A Day in Stalliongrad
A Cruel Mare’s Friendship Thesis
Previous ChapterNext ChapterThere was one last thing on your schedule: Your next date with Spooky Leftist. Here, after journeyed the same paths, she sits on the same chair at the same table.
“Good evening, Thread. It’s nice to see that you decided to come,” says she, like she is not behaving like a creepy stalker. “I even bought you another cake, since you have forgotten the last one.”
To the other side of her on the table does stand the cherry cake. Don’t, it’s poisoned, she is conniving some sort of evil plan! She is making you to her marionette.
“Can you stop!” You almost scream out, “I don’t want to be a part of your weird skullduggery.” She blinks, you bring the other patrons’ attention to you. “For all I know, this cake is probably poisoned. What do you want from me? It’s not like I can give you anything.”
“Why would I poison your cake?”
She would, indeed, not gain anything from that.
“That’s not the point!”
“Thread, I am just helping you.”
She is not only ‘helping’ you, is she?
“You are trying to control me.”
She mulls over it, taking sip from her coffee to get some thinking-time. “Yes.”
She just admitted it. That was too easy.
“Now, please, sit.”
You grumpily do so – the patrons became disinterested – you even started to eat the cake. Through the day you haven’t eaten anything.

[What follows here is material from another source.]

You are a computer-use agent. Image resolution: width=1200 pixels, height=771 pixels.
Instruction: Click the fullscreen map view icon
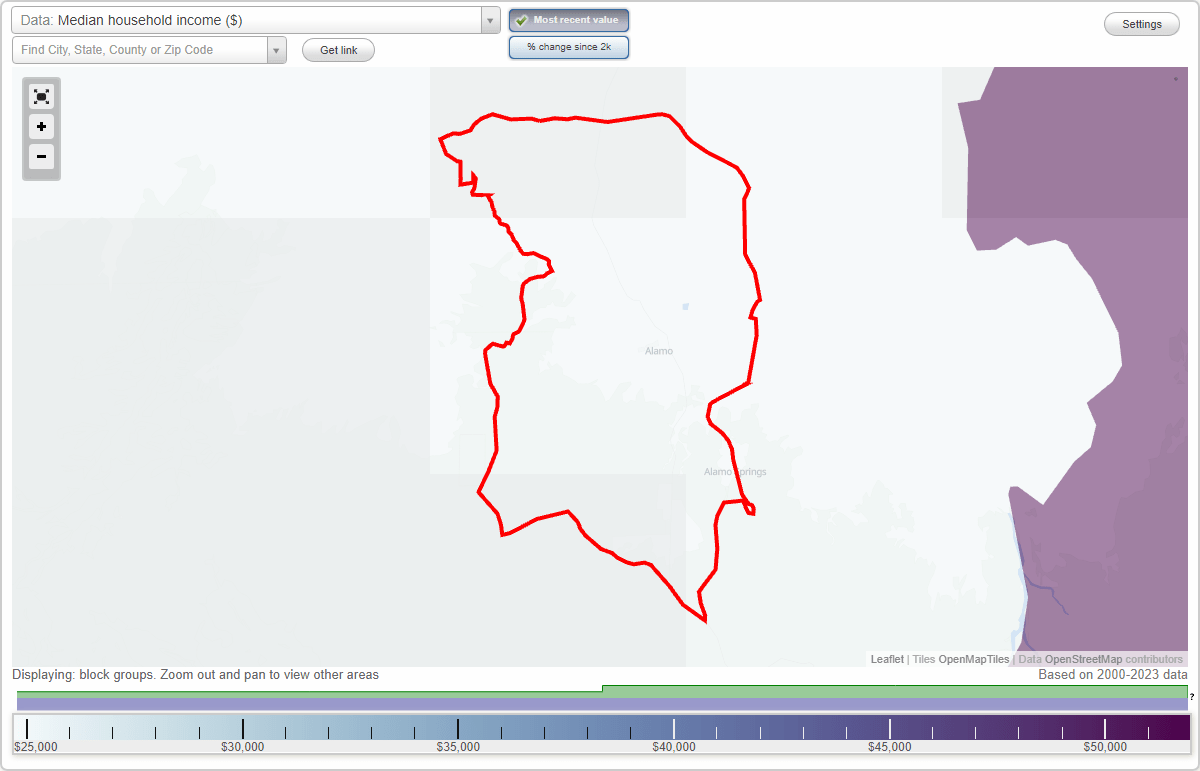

She starts to talk: “I was born in prerevolutionary times.” She did not need to point out that fact. You can see her crow’s-feet. “My family and I lived, because we were lower nobility, in a well-off house.”
“Lower nobility? I thought you are a communist.”
“I’m coming to that. As a part of the petty rich I had lots of time on my hoofs. I used that time with reading, simply out of curiosity I read Marks. Of course, I didn’t believe that much of it at the beginning, I was comfortable, I didn’t have to live paycheck to paycheck. However, time flied, contradictions amassed, and things got worse for many. I had friend who were directly affected. This radicalized me. Long story short. I chose the right side of history.”
“Why are you telling me this?”
“To chitchat.”
“Don’t you have those friends to do that with?”
“They are dead.” She says akin to a completely normal fact.
Sentimentality: Dead. They are all dead. One starved, the other was shot on the barricades, they all dropped like flies, suicide, drug-abuse, disease. The remaining others chose the wrong side, they might as well be dead. She was useless in preventing any of it. Hatred festered. The friends created in times in which they all believed in fairytales faded away. Today, only work and comrades remain.
“I’m sorry.”
“Don’t be. It’s in the past. It’s better that I work in the now.” She says. There was a pause, you continued to slowly eat the cake. She takes out a cigarette.
‘This is too much emotional labor’ she thinks.
This cake is really good. She was lying when she said it’s ‘alright’. This, right here, is gourmet. “You know,” you say with food in your mouth, “the cake’s good.”
She asks, waving the cig, “I hope this doesn’t bother you.”
You reply, “I’m kind of recovering from…” what exactly? Alcohol, definitely, there must be more, “…many things.”
She sighs, putting the cig back into her pocket. “Anyhow,” she continues, “since I was on the right side, I was allowed to keep the large house of my family, without the servants, obviously. That doesn’t mean I own the house; no creature here does own theirs nowadays. And I am not allowed to live in it alone, I couldn’t anyways, it’s too big. That’s why my nephew, my only relative that I have any contact with, lives with me.”
Think logically. Why would she be telling you all this.
She could be lying again. But there is nothing to gain for her by doing that. So, that’s unlikely.
She isn’t just chitchatting. Something else perhaps? She is getting to very touchy and emotional topics…
“Are you trying to befriend me?” you ask.
“If you want to be blunt about it.”
She wouldn’t *just* try to befriend you. She doesn’t seem like a person to make many friends.
“Are you kidding?!” you call out, “Are you for real?” All this, only to talk to you? A random idiot?
“What do you mean? You are the first in a while to just casually converse with me. It reminded me I need friends. In my field it’s not a good idea to befriend my colleagues. ”
“You don’t get friends by pseudo-blackmailing and bribing them!”
“I don’t understand. The bribe – oh, what do the youths call it nowadays? – ah, yes it was a vibe check.”
You were about to respond. But that’s hindered. A bright flash. A creature falls from the sky. The rest of your cake gets squished. The table buckles, before the creature falls of it. The other patrons jump at the sudden, loud arrival, you didn’t fare better. Spooky Leftist wasn’t faced even as she got covered by coffee and cake matter. The creature got the worst, covered with bruises that were there before its arrival. On its landing, a fork stuck into the creature.
“What’s that?!” you ask.
“A griffon.” She explains factually.
Author's Note
Side notes
Homeownership: Obviously, people in real life communist states owned their own homes. In fact, communist and ex-communist states tend to have higher homeownership rates. It's a bit more "utopian" in this socialist pony state.